Oh boy, family, I really messed up this time. What’s crazy is that I had a spiritual warfare attack after coming back home from the procedure. I was being held down in sleep paralysis. Then someone had me upside down as if I was doing a headstand and holding my legs. I commanded them to release me in Jesus' name, and I fell back in my body. Then I began to have all the complications in my legs. So, please pray for my health and healing, it's been a real trial for sure.
Also, our donations are low for our ministry needs. I am so grateful for the many who have responded to the sponsor a child and family program. It has blessed the lives of all the children and families involved.

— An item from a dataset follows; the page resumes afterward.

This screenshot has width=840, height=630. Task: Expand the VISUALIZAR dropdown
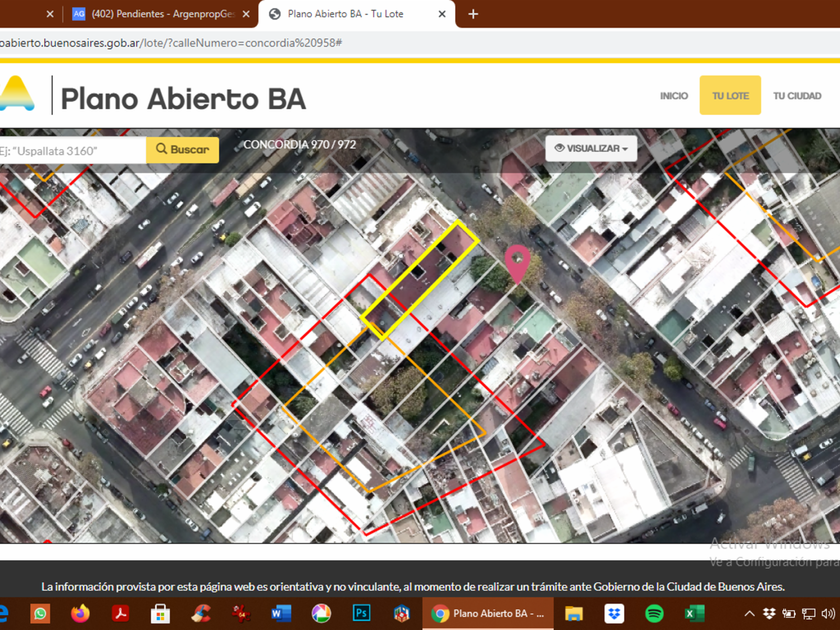coord(591,148)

We have some exciting news! We have finally been able to drill our first borehole on the City of God land, and we found water, not only that, but clean water; praise God! We are still in need now of provisions to purchase two generators, which are needed to pump the water. The cost is very expensive, 10,000 dollars each. I will try to do a video soon, updating you on what's been going on in the missionary house and the needs there. Thanks, family. God bless you. And thank you for faithfully staying with us.